Belgium has just 11 million people, and Pew estimated that about 6 percent of the population was Muslim as of 2010. But Belgian and French nationals make up around a quarter of the Europeans who went to fight in Iraq in the mid-2000s. While the government has acknowledged that hundreds of Belgians have gone to fight with ISIS or for other groups in the Syrian civil war, Pieter Van Ostaeyen, an independent researcher, calculated in October that 516 Belgians had fought in Iraq or Syria, far higher than the government’s figures. Based on his numbers, Belgium has contributed more fighters per capita to the fight in the Levant than any other European country.

The central figure in Belgian militant Islamism is Fouad Belkacem, a 33-year-old preacher and founder of the group Sharia4Belgium. He was born in Belgium to Moroccan parents, and is a disciple of the British radical Islamist Anjem Choudary. Belkacem, who had been arrested for various petty crimes, organized burnings of American flags after 9/11 and harassed gay Muslims. Sharia4Belgium became a major feeder for fighters in Syria and Iraq, including Jejoen Bontinck, whom Ben Taub profiled in an excellent New Yorker story. Bontinck, a former TV dance-show celebrity, was a convert, as many of the most prominent European ISIS fighters have been. (Van Ostaeyen calculates that only 6 percent of Belgian-national ISIS fighters are converts, however.) Others, like Abaaoud, came from secular or mildly observant Muslim families, but became radicalized. In December 2014, Belkacem and 45 other members of Sharia4Belgium were found guilty of membership in a terrorist group. He is serving a 12-year prison sentence.

Belgian jihadism seems to mimic French Islamist militancy, only more concentrated—as befits the smaller country. Both have large numbers of immigrants who are poorer and isolated from the dominant culture. Both countries have also seen far-right, anti-immigrants parties rise by loudly declaring a Muslim menace. Experts also say it is comparatively easy to acquire illegal guns in Belgium, making it an attractive base for operations. The Washington Post notes that Belgium’s unusual bilingualism—Flemish and French—makes it hard for immigrants who only speak French to find work and assimilate.

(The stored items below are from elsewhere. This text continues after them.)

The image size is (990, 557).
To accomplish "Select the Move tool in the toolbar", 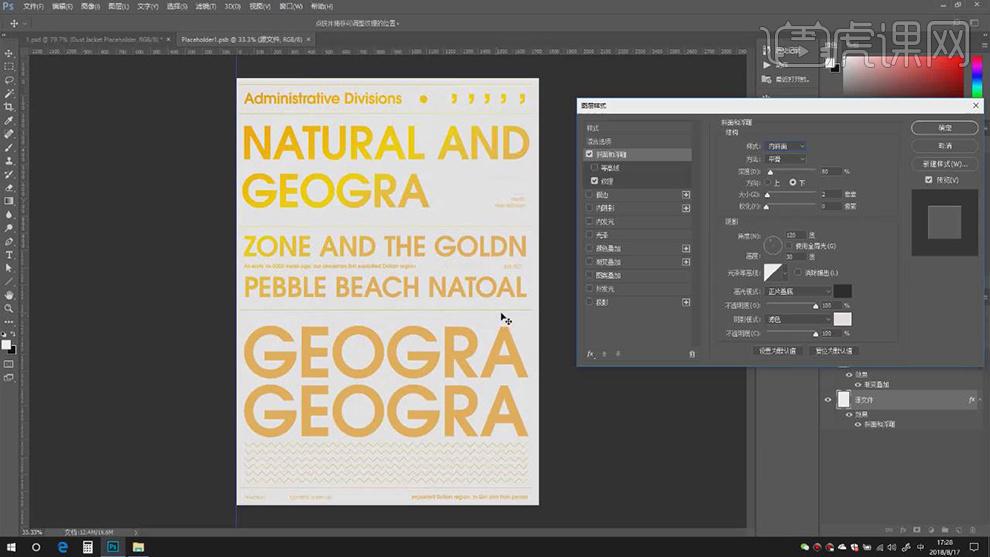I will (x=9, y=53).
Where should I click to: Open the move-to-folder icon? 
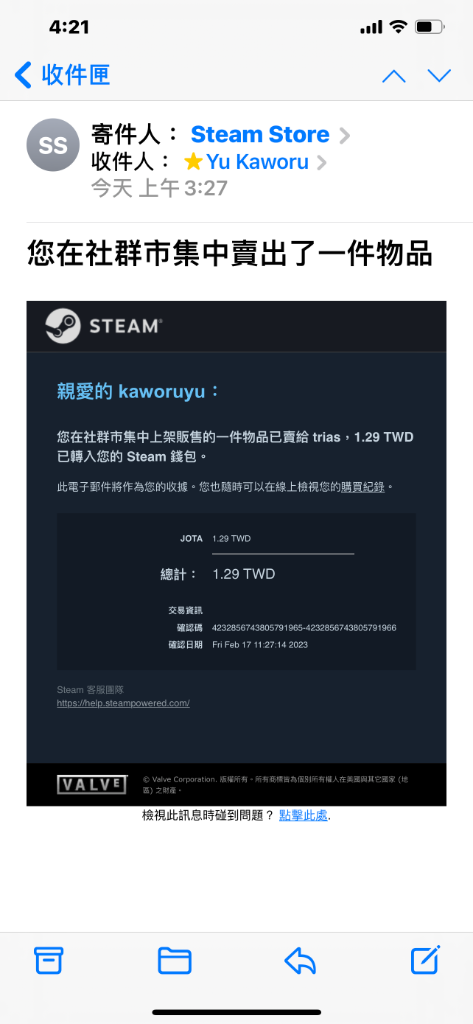pyautogui.click(x=174, y=960)
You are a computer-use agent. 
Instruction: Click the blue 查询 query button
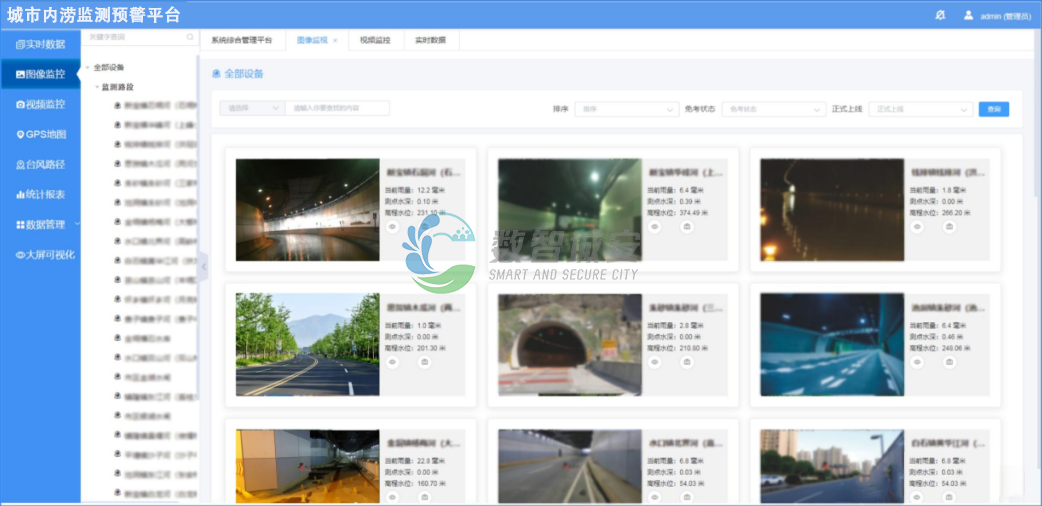[x=993, y=109]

And deep distrust between French- and Flemish-speaking government officials has created an elaborate and sclerotic security apparatus that doesn’t always deal with threats efficiently and promptly.In particular, Belgian jihadism is concentrated in Molenbeek. It’s a neighborhood of nearly 100,000 people in Brussels, northwest of the city center, which has had a large Muslim population for many years. There are 22 known mosques in the district. Molenbeek shares some characteristics with the banlieues in French—densely populated, large immigrant populations, very high unemployment, complaints of inadequate government services, isolation from the central city and corridors of power. In other ways, however, Molenbeek is rather different: It has a strong middle class, bustling commercial districts, and a gentrifying artist class.

“I notice that each time there is a link with Molenbeek,” Prime Minister Charles Michel said Sunday. “This is a gigantic problem. Apart from prevention, we should also focus more on repression.” (That unfortunate wording may be a failure of translation.) Interior Minister Jan Jambon added: “We don’t have control of the situation in Molenbeek at present.”

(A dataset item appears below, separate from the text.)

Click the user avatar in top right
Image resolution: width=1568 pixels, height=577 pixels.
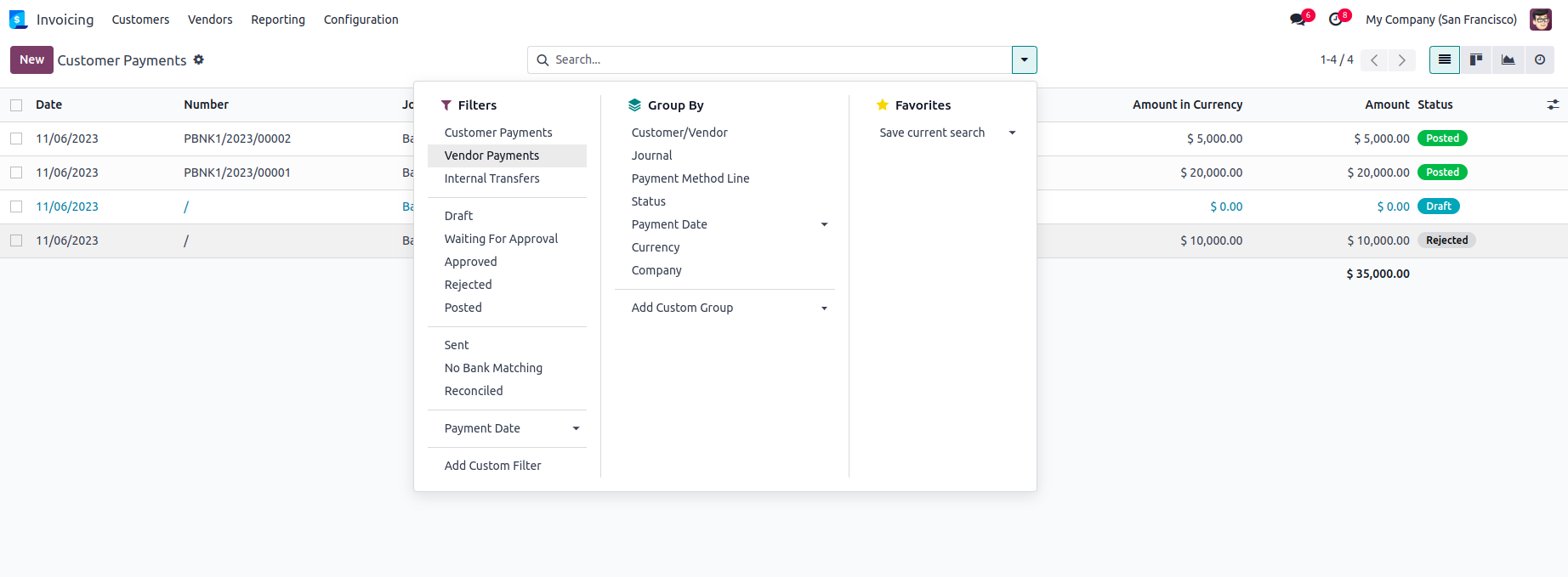tap(1540, 20)
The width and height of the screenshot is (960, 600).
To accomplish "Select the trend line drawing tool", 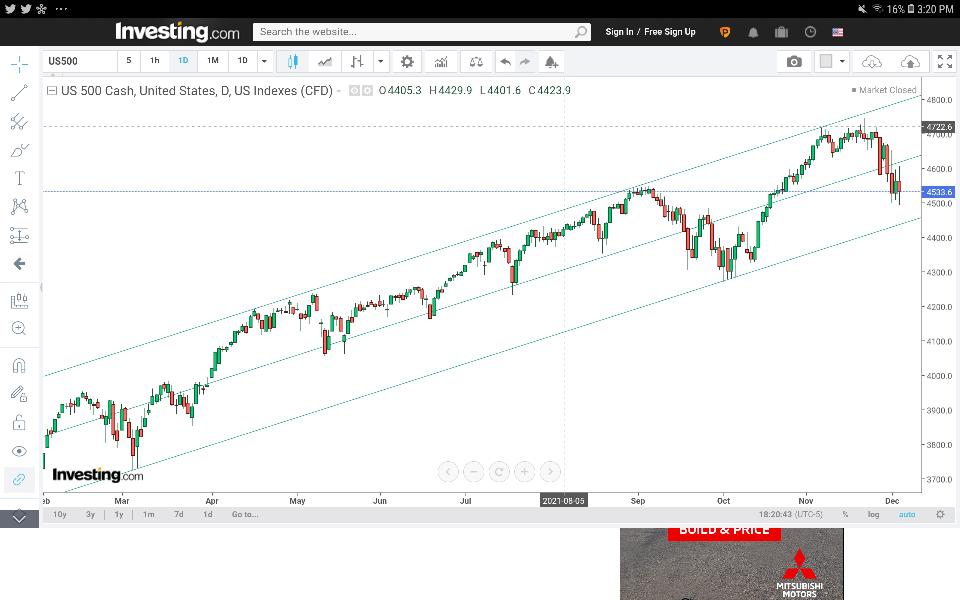I will [x=19, y=93].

Jambon’s statement has reawakened concerns about Muslim “no-go zones” in European cities. It’s an idea Bobby Jindal, the Louisiana governor and Republican presidential hopeful, was heavily pushing in January. According to the myth, there were large zones that police forces had simply ceded to sharia gangs, and into which neither non-Muslims nor law enforcement dared to go. When I looked into it at the time, there was no evidence that such areas actually existed. Even Daniel Pipes, a leading alarmist about the threat of radical Islamism, argued that Jindal was mistaken in describing the banlieues that way. But there were disturbing reports of gangs of men intimidating or beating non-Muslims or residents whom they deemed insufficiently observant.

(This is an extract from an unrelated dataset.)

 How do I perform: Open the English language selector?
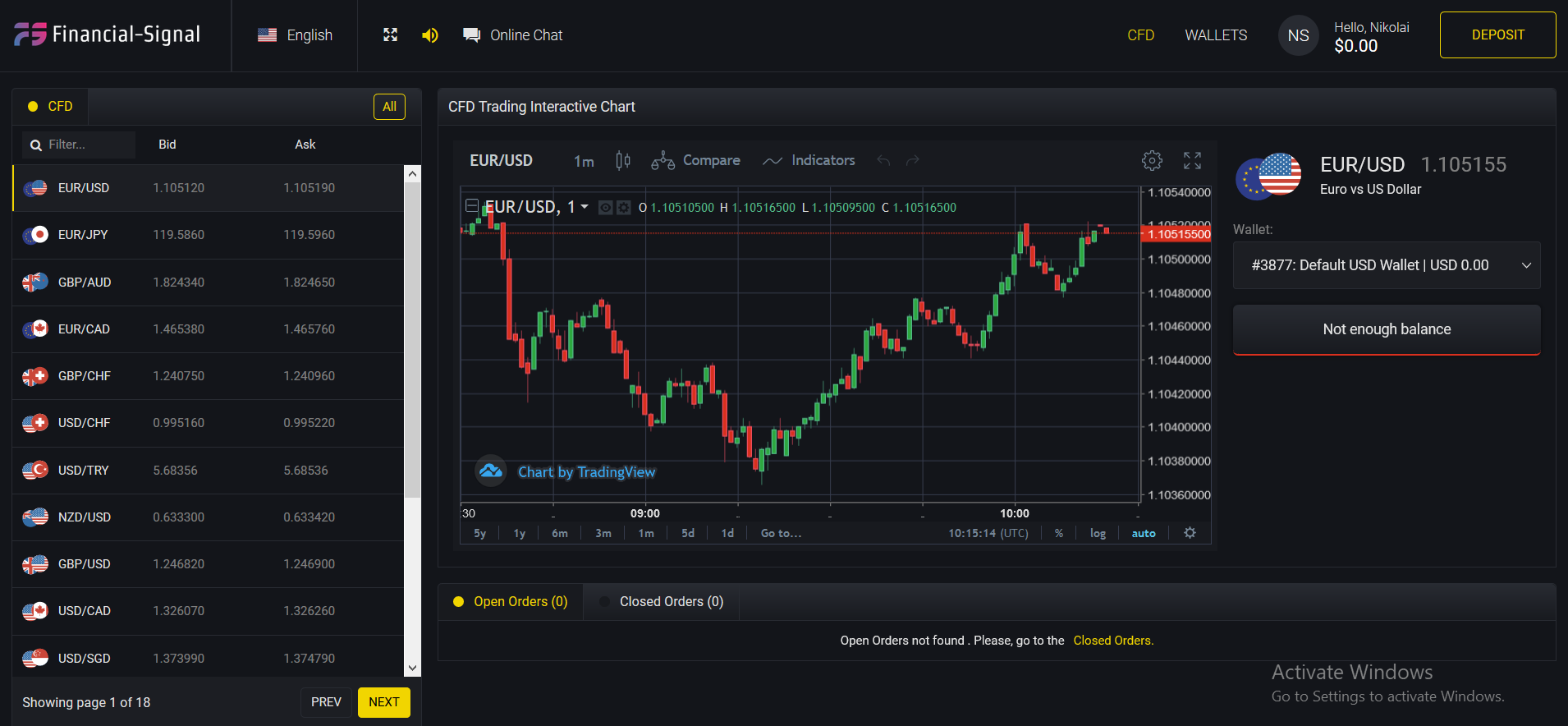click(x=296, y=35)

Does Molenbeek prove that no-go zones are real? On the one hand, there’s Jambon’s statement. But in other clear ways, Molenbeek doesn’t appear like a Muslim exclave in the middle of Brussels. Jambon himself pointed this out in his remarks on TV on Sunday, mentioning Molenbeek’s non-Muslim mayor and its own constabulary: “I see that Mayor Françoise Schepmans is also asking our help, and that the local police chief is willing to cooperate. We should join forces and ‘clean up’ the last bit that needs to be done, that’s really necessary.” Journalists seem to be having little trouble reporting from the area; Politico sent a reporter and photographer out in the neighborhood, and found that while residents were not eager to speak to the press, it looked in many ways like a typical, somewhat run-down district.

“Daily life in Molenbeek works well—but that’s maybe what has fooled us: that in ordinary life, there are no difficulties,” Schepmans, the mayor, said. “And next to that, there are people living in the shadow. And we have left them living in the shadow. We didn’t ask ourselves the right questions.”